Bacon Pork Tenderloin
Need Head to the store and pick up apple butter, pork tenderloin, honey, and a few other things to make it today. To use up the maple you could follow this main course with the Maple-walnut Cupcakes as a dessert. From preparation to the plate, this recipe takes around 50 minutes.
Instructions
Preheat oven to 325 degrees F (165 degrees C). Spray a broiler pan with cooking spray.
Place bacon in a large skillet and cook over medium heat, turning occasionally, until bacon begins to brown but is still flexible, about 5 minutes.
Mix apple butter, honey, allspice, and chili powder in a small bowl.
Wrap tenderloin in 4 slices of partially-cooked bacon and secure with toothpicks.
Brush half the apple butter mixture over bacon and wrap the tenderloin with remaining slices of bacon.
Brush remaining apple butter mixture over the meat.
Place tenderloin on prepared broiling pan.
Bake in the preheated oven until apple butter mixture has baked into a glaze and an instant-read meat thermometer inserted into the thickest part of the tenderloin reads at least 145 degrees F (65 degrees C), about 30 minutes.

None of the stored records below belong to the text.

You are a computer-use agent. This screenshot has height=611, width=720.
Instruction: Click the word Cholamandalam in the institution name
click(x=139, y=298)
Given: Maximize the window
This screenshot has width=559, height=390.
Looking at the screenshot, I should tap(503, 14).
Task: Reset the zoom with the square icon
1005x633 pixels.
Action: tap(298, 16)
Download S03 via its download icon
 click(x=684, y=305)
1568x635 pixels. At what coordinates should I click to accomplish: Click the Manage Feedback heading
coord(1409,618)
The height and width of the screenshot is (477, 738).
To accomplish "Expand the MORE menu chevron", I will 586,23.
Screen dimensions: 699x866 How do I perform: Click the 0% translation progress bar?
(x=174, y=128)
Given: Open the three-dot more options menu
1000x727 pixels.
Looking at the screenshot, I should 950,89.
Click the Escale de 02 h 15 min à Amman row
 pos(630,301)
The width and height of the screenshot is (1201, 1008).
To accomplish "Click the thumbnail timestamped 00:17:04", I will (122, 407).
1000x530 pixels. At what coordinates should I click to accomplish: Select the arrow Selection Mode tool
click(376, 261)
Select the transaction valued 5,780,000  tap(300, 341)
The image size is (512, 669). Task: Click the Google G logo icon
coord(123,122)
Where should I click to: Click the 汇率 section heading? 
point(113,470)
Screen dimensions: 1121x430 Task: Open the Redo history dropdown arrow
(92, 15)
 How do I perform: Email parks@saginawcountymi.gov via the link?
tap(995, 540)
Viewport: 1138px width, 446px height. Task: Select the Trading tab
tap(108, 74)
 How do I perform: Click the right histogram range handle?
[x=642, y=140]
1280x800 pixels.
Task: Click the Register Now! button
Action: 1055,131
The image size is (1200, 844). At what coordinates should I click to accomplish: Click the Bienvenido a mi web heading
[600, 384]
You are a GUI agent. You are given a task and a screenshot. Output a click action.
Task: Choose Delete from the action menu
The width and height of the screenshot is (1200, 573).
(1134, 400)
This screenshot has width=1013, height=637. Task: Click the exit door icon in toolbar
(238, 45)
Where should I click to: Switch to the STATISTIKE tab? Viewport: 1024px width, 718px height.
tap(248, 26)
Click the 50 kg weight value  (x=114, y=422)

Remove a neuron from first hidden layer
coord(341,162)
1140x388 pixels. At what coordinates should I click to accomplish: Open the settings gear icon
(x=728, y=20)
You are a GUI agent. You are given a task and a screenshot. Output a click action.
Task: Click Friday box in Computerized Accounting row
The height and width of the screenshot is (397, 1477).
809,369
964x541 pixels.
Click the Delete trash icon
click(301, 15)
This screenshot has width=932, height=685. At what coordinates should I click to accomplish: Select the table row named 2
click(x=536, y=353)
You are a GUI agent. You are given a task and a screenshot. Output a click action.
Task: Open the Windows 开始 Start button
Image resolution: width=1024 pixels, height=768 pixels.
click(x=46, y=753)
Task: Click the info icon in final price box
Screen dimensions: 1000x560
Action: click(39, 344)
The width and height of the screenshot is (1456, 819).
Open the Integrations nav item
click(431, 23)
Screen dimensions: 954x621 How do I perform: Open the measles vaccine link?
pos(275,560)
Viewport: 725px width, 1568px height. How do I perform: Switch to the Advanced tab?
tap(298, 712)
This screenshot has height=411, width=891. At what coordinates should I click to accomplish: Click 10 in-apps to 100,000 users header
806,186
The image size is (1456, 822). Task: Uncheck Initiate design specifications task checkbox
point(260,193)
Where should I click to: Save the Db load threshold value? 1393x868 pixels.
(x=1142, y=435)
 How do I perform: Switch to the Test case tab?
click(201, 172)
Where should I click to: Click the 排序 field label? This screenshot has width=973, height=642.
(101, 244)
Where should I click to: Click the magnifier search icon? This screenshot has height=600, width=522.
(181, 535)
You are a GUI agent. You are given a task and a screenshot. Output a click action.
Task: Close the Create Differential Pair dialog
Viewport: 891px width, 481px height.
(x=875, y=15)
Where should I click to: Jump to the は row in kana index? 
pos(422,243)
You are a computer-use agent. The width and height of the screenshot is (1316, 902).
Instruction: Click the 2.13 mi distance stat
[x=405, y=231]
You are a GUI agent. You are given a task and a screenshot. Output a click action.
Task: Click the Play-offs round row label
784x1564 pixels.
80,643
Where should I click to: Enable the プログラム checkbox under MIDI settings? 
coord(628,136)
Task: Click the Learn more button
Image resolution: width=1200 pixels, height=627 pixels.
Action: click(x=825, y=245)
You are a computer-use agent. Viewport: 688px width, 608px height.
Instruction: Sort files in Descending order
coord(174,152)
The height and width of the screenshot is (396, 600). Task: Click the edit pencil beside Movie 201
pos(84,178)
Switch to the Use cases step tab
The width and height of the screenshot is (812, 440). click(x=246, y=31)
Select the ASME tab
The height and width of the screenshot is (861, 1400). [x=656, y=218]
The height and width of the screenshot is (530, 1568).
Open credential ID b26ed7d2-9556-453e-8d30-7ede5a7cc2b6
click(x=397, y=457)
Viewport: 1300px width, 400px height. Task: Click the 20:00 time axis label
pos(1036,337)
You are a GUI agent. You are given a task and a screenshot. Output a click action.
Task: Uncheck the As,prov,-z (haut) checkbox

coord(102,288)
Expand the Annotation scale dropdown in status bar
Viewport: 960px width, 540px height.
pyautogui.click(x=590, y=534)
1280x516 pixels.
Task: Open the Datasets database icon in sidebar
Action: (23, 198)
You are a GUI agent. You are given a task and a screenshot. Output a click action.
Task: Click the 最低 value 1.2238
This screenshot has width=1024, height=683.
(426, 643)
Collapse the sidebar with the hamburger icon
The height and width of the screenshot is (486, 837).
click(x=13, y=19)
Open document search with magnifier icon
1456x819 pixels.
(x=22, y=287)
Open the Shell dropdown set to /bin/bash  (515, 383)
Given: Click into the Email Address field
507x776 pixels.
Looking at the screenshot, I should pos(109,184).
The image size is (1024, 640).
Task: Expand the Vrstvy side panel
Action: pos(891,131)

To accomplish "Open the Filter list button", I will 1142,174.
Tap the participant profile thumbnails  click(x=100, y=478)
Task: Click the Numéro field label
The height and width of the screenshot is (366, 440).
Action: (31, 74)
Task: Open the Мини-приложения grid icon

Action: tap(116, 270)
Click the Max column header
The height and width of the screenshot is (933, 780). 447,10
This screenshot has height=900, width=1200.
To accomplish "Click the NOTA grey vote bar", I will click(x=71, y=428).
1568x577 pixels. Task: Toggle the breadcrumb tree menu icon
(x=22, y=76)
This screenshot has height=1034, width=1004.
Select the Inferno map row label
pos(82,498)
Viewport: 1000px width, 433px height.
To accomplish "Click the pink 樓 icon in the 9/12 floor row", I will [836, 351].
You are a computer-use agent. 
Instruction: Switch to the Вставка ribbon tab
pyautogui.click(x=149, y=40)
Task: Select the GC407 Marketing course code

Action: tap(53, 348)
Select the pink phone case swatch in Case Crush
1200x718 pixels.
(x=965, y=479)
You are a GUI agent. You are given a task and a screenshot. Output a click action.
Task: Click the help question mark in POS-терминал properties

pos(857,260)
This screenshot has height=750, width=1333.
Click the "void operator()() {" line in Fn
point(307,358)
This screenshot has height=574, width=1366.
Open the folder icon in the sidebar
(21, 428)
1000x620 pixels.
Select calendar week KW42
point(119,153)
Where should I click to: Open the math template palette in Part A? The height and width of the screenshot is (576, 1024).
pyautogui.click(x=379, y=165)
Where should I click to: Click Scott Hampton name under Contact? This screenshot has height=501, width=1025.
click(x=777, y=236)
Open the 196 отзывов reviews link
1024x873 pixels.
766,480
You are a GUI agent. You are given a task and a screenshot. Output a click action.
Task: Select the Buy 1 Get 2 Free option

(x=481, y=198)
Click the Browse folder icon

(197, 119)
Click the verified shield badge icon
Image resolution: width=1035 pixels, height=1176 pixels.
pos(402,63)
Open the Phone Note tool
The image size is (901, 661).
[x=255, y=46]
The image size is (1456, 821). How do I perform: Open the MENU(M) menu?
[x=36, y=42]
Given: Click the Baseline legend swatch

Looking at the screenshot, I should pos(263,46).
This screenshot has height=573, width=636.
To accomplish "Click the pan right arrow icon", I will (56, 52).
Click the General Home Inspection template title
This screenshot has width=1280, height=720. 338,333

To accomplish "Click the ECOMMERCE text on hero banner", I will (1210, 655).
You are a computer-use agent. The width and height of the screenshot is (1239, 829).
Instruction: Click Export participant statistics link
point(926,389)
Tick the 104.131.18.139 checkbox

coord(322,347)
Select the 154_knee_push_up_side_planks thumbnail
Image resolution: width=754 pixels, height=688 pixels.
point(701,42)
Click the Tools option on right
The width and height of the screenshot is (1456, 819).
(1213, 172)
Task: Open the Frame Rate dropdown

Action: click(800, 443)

Recommended wine: Malbec, Pinot Noir, Sangiovese
Malbec, Pinot Noir, and Sangiovese are my top picks for Pork Tenderloin. Pinot noir's light body is great for lean cuts, medium bodied sangiovese complement meaty sauces, stews, and other multi-ingredient dishes, and full-bodied tannic malbec pairs with fatty cuts and barbecue. One wine you could try is Rutini Coleccion Cabernet-Malbec. It has 4.4 out of 5 stars and a bottle costs about 23 dollars.
Rutini Coleccion Cabernet-Malbec
Deep ruby red. Duo of varietals of French origin results in harmo- nious and balanced red: Cabernet Sauvignon delivers its full-bod- ied character, and Malbec lends nuance to the blend with soft and sweet tannins, enhancing a unique combination of fruity flavours and aromas.